One of CompTIA’s themes in 2016 has been the business relevance of IT. Companies are transforming into digital organizations, and the increased reliance on technology as a strategic tool is elevating IT’s role and driving a need for new skills. As this transformation occurs, traditional business objectives are being cast in a new light as they incorporate new tech trends.
For example, consider one of the primary goals for most businesses: reducing costs. Given IT's traditional reputation as a cost center, it is no surprise that cost savings are usually front and center in technology discussions. In today’s environment, digital organizations are coming to understand that technology budgets will likely rise as IT becomes more of a strategic endeavor. Higher costs are being justified as they lead to new benefits such as improved flexibility or expanded business opportunities. Still, whenever there is a real chance to reduce costs (and subsequently increase profit), businesses will make that a priority.

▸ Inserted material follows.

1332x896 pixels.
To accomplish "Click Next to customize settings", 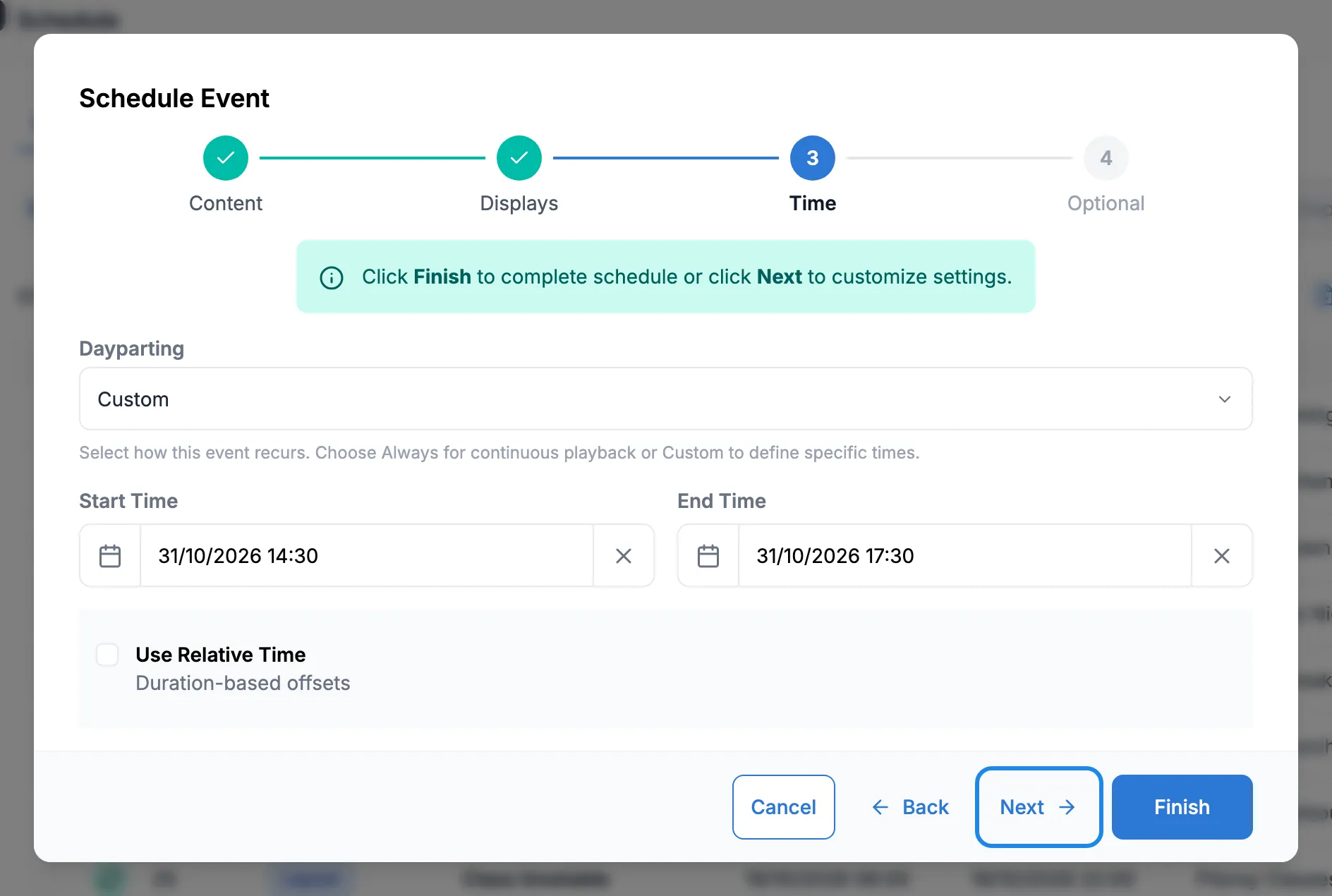I will pos(1039,807).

Enter cloud computing. In the early days of cloud adoption, firms were drawn in by the promise that cloud systems being managed by a third party could reduce capital expenditures and reduce ongoing costs associated with server maintenance. Initial migrations struggled to realize this promise. Highly stable workloads did not experience the same benefits in the cloud as dynamic workloads, and there were hidden costs (such as network upgrades) that offset the savings gained from using cloud platforms. However, greater maturity and experience is helping companies find ways for cloud to be cost-effective. In the long run, achieving the right balance between cloud systems and on-premise systems based on requirements will lead to a more economical IT architecture.

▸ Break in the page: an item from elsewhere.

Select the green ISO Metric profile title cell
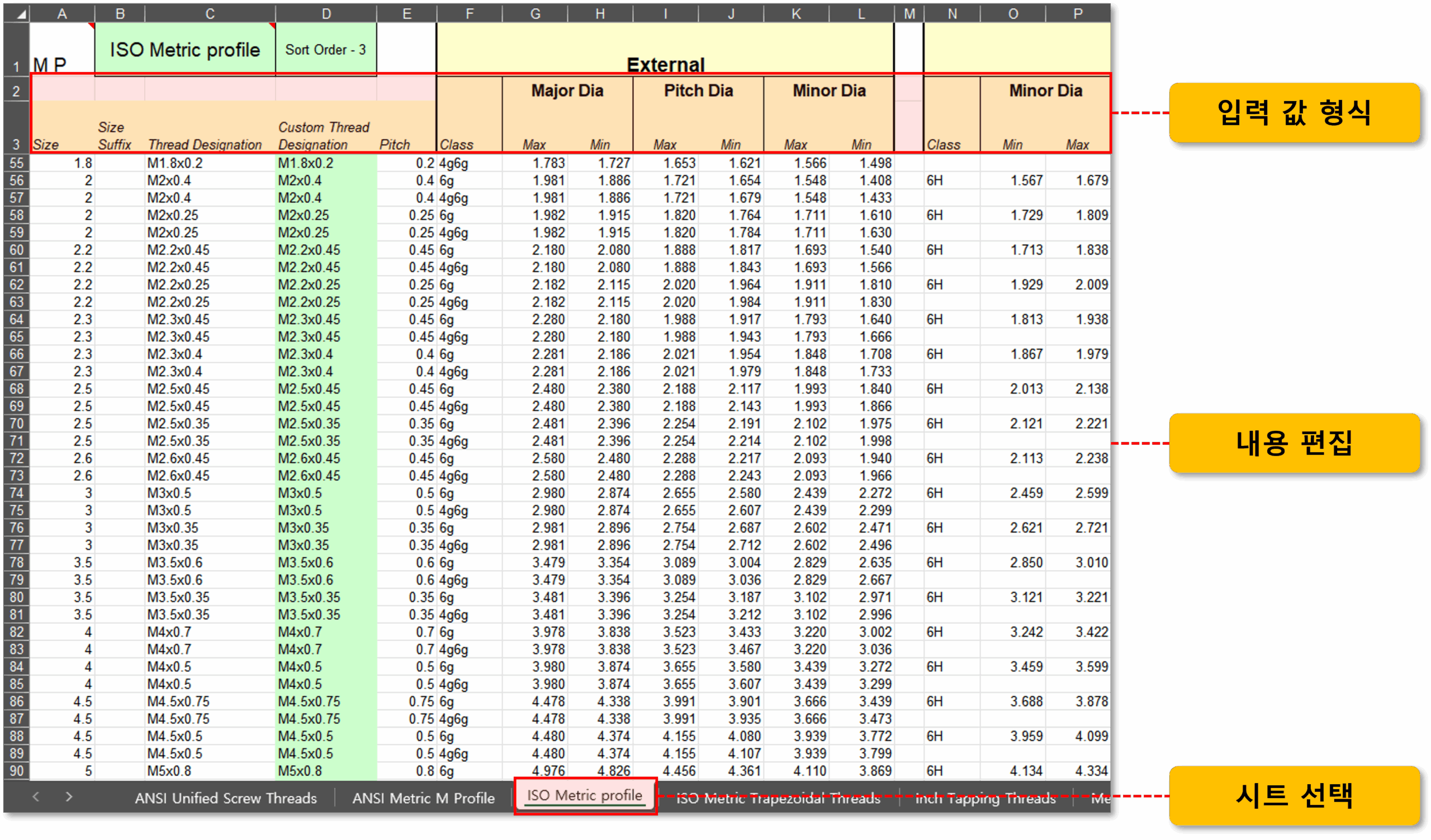 [185, 49]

As another example, companies are searching for ways to make their employees more productive. In the face of resource constraints, many businesses adopt a familiar mantra: do more with less. This carries an unfortunate connotation for the workforce, but even a less drastic version (i.e. do more with the same amount) brings a lot of pressure to existing employees. Companies may not be able to bring on additional workers but may still have goals for growth that need to be achieved with the people on hand. Tools that increase productivity without risking burnout are especially desirable. For companies with the ability to bring on new headcount, the benefits of a distributed workforce can only be realized with the technology to connect people and allow for productivity outside a formal office network.
Here, mobility is the new tool being used to solve the issue. The dawn of the smartphone marked a fascinating point in tech history—for the first time, the best technology is being developed for consumers, partly thanks to higher tech literacy among the masses and partly thanks to advances that redefine the user experience. Many industry observers believed this shift would drive BYOD as the principal method for supplying endpoint devices to users, though the reality is that many companies are finding ways to control device provisioning while managing the risk of rogue devices. Regardless of the model being used, there are many steps involved in actually integrating mobile tools into a daily workflow. From securing the endpoints to developing apps to configuring the backend, mobility strategies go far beyond the distribution of smartphones and tablets.

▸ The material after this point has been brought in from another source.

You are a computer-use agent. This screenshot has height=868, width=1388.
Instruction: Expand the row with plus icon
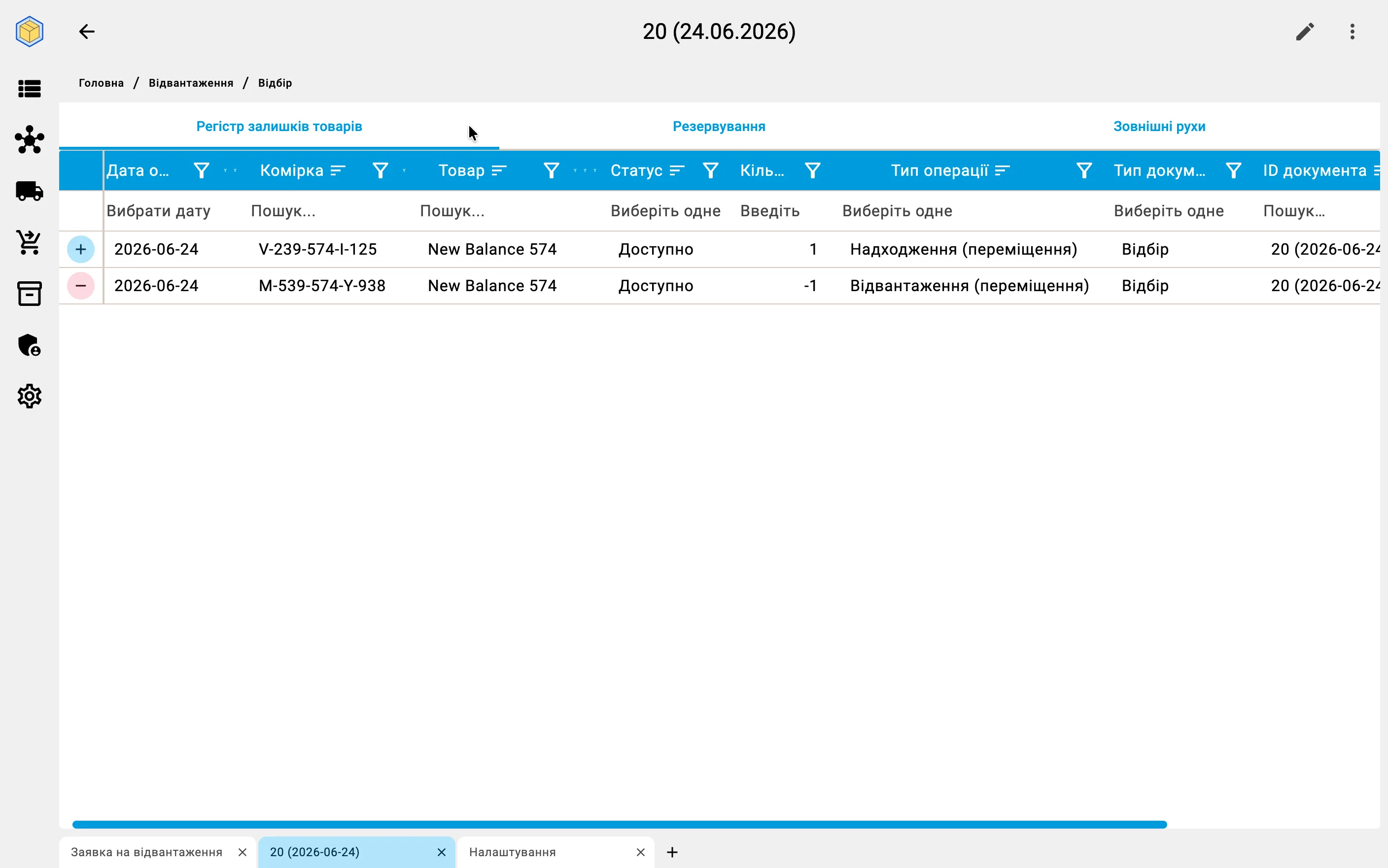(81, 249)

As IT departments tackle these new problems, they obviously have to grow a diverse set of skills. Foundational areas such as networks and virtualization are still critical, even as large pieces of architecture move to the cloud. Security, a well-established domain within IT, is experiencing drastic change as new models drive new tools and new processes. Along with technical skills, IT pros face a growing need to add business acumen as systems now help drive corporate metrics.
All this is a heavy burden for an IT department, especially a smaller one without the resources to rapidly grow. Partnering with third parties can be a good plan for filling gaps and bringing in specialized knowledge. CompTIA’s Business Model Configurator (currently in early release form) helps match business goals for end users to business models employed by IT solution providers.
In theory, the democratization of technology within business poses a threat to IT as other business units become more able to make their own technology decisions. In practice, business units are showing a strong preference to partner with IT so that everyone brings their unique strengths to the table. By emphasizing knowledge built up over time and stretching skills into new areas, IT can become more relevant than ever before.